# Using Python for Information Retrieval

In this unit, we'll use Python to turn a bunch of loose text documents into a real-life database. (Note: This database was created for a project by R. Terman and E. Voeten, and was processed using much the same process as you'll be learning here.)

The lecture and problem set will leverage your new Python skills, especially working with text, lists, and dictionaries; writing for-loops, conditional statements, and functions; and thinking like a programmer.

**About the Data**

We'll be creating a database from [Universal Period Review outcome reports](http://www.ohchr.org/EN/HRBodies/UPR/Pages/BasicFacts.aspx).

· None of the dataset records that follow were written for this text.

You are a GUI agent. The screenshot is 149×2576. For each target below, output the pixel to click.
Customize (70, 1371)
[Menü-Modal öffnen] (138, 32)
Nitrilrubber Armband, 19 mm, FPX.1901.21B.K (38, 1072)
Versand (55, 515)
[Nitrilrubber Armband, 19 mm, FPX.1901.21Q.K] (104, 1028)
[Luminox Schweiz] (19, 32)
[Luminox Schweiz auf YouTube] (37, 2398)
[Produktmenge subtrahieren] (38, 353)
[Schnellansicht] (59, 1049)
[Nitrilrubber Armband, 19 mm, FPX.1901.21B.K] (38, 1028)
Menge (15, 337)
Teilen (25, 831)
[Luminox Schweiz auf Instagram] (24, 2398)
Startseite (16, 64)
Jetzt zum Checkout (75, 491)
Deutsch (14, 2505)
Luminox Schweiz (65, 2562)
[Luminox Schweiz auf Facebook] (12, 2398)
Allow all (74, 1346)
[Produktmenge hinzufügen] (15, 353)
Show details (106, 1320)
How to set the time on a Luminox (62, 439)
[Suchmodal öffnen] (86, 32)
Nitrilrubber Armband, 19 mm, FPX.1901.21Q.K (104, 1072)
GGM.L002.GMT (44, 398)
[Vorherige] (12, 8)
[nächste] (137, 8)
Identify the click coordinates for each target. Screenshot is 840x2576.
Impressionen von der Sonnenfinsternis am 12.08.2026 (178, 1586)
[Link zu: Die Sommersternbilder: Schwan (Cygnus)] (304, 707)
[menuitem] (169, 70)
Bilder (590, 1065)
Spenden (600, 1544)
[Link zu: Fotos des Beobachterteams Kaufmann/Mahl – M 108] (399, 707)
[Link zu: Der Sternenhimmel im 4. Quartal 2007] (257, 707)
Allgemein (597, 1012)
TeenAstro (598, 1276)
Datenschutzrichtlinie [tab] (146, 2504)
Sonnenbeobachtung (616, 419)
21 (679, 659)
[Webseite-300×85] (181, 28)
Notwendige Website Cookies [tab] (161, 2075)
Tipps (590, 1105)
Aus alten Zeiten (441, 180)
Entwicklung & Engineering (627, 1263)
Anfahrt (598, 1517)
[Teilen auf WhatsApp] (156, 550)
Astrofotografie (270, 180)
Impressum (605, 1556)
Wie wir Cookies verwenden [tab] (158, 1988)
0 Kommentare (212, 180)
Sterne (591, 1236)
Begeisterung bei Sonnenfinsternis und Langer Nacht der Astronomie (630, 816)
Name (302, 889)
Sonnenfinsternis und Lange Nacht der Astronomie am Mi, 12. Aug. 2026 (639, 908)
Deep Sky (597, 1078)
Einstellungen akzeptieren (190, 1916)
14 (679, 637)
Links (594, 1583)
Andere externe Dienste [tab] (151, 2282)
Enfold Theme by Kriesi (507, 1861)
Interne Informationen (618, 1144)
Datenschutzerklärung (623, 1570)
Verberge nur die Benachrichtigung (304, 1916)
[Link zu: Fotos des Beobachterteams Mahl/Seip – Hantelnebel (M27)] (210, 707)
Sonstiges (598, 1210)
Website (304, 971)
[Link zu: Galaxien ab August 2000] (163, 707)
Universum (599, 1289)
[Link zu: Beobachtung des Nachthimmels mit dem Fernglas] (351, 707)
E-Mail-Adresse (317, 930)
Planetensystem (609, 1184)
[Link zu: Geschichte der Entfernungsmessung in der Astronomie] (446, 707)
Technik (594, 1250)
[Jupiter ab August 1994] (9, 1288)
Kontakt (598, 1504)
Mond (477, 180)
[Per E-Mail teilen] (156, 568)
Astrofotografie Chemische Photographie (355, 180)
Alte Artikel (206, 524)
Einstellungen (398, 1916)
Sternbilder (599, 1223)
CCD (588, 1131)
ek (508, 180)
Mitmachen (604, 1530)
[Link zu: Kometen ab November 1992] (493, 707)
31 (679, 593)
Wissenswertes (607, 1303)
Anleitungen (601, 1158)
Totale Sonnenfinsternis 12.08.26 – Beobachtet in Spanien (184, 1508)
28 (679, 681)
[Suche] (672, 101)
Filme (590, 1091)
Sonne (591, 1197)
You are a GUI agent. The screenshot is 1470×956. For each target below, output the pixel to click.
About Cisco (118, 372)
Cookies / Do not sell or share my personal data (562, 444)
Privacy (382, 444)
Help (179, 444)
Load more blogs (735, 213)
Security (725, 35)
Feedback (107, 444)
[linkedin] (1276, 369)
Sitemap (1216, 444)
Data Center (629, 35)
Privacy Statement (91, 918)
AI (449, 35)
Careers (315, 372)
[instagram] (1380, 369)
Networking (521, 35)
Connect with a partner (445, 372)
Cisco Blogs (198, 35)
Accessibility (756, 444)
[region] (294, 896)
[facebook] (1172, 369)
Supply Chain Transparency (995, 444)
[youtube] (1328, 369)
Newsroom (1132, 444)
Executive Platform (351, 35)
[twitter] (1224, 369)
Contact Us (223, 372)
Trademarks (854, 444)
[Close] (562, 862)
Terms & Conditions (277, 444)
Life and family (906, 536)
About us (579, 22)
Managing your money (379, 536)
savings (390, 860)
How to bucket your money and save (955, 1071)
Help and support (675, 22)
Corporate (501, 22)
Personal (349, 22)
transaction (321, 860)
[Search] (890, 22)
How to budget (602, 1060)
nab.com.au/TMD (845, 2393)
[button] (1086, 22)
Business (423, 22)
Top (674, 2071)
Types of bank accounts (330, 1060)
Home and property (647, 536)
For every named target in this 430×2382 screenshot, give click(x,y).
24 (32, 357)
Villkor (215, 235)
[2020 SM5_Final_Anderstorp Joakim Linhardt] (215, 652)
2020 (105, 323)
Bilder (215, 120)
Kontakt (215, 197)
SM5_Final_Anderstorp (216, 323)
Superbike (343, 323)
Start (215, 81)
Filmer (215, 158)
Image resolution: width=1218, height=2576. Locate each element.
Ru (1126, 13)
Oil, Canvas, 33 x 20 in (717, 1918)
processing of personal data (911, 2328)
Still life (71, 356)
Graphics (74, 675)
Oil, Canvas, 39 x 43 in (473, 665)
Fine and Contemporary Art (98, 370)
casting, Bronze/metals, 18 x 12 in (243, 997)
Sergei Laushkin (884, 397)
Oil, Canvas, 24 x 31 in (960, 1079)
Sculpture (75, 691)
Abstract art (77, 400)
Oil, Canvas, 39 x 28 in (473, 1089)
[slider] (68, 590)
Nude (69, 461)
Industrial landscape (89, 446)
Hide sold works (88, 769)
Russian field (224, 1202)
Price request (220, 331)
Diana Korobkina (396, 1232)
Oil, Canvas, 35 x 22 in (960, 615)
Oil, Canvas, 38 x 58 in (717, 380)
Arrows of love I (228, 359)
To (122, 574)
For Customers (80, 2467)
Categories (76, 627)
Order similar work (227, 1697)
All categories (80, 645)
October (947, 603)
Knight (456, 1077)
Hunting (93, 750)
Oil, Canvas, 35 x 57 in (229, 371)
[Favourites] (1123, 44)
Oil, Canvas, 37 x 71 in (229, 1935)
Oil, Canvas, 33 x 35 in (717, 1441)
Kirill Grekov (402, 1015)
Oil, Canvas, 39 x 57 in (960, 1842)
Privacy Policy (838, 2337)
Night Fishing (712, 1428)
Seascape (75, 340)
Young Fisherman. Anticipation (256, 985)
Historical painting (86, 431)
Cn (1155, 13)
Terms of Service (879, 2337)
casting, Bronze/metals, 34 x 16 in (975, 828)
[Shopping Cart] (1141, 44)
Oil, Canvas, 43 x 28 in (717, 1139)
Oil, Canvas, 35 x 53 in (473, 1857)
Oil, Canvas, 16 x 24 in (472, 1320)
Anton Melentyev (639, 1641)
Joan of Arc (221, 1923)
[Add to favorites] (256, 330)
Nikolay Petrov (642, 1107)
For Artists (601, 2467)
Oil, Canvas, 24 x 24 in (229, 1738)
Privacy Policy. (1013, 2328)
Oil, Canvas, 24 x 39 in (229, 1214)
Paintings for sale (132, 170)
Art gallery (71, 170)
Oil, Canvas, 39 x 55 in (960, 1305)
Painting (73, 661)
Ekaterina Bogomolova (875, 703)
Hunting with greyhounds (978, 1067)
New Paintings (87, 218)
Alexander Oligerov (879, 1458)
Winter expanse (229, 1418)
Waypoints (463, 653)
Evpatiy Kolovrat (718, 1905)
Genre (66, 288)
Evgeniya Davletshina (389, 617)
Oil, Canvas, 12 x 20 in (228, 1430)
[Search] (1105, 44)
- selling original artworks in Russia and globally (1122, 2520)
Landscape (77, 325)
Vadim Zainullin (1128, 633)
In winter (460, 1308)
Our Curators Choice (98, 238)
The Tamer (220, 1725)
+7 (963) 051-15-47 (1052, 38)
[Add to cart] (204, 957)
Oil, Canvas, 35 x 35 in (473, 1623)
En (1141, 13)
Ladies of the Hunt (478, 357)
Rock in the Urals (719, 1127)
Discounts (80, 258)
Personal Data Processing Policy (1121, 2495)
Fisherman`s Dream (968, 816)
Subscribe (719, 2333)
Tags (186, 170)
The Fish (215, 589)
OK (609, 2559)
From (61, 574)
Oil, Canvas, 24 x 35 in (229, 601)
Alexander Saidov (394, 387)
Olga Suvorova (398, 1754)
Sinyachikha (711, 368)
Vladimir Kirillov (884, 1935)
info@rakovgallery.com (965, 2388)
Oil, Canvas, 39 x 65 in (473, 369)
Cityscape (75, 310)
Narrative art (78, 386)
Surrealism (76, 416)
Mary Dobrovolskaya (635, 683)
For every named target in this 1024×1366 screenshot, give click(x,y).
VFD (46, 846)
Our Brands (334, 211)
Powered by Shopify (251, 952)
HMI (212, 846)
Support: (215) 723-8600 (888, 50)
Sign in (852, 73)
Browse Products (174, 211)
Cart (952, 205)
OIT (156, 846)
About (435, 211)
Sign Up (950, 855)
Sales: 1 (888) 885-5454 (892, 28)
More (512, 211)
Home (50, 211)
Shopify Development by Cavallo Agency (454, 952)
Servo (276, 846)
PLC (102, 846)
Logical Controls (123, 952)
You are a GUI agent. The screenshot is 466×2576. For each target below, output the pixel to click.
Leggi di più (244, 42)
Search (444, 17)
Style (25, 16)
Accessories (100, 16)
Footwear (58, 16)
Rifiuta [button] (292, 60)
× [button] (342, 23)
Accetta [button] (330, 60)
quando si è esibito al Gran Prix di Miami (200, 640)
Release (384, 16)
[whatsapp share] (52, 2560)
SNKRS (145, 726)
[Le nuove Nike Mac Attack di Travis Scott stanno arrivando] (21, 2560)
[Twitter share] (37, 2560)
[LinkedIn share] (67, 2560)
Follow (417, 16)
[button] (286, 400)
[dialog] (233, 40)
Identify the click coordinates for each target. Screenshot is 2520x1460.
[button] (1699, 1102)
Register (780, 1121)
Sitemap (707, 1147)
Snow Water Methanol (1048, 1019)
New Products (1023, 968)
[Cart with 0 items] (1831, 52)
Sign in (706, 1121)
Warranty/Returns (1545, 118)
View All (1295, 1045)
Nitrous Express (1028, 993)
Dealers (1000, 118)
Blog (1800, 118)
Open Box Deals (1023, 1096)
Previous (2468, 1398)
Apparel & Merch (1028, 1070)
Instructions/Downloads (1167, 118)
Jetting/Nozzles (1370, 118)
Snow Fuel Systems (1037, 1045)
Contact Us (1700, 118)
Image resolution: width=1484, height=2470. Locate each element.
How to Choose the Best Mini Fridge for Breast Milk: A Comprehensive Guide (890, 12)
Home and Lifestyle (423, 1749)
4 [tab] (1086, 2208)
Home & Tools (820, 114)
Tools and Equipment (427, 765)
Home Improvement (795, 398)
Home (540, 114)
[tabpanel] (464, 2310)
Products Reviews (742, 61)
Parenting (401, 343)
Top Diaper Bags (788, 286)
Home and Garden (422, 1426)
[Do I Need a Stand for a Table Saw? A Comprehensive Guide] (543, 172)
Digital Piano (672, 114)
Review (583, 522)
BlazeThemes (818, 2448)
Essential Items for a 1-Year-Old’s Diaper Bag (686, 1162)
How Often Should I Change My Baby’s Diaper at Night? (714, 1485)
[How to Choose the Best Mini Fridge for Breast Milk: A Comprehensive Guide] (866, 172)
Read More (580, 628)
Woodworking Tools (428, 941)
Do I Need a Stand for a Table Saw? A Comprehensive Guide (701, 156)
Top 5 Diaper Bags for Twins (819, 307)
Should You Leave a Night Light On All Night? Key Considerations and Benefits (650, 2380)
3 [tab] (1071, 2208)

The Universal Periodic Review (UPR) is a process run by the United Nations Human Rights Council, which involves a periodic review of the human rights records of all 193 UN Member States.

Reviews take place through an interactive discussion between the State under review and other UN Member States. During this discussion any UN Member State can pose questions, comments and/or make recommendations to the States under review. States under review can then respond, stating which recommendations they reject, accept, will consider, etc. Reports are then drawn up detailing this discussion.

We will be analyzing outcome reports from the 2014 Universal Period Reviews of 42 countries, which we retrieved [here](http://www.ohchr.org/EN/HRBodies/UPR/Pages/Documentation.aspx) and formatted as text documents.

The goal is to convert these semi-structured texts to a tabular dataset of **recommendations** with the following variables:

1. Text of recommendation (*text*)
2. Country to which the recommendation is directed (*to*)
3. Country that is making the recommendation (*from*)
4. The year when the review took place (*year*)
5. The response to the recommendation, i.e. whether the reviewed country rejects, accepts, etc (*decision*)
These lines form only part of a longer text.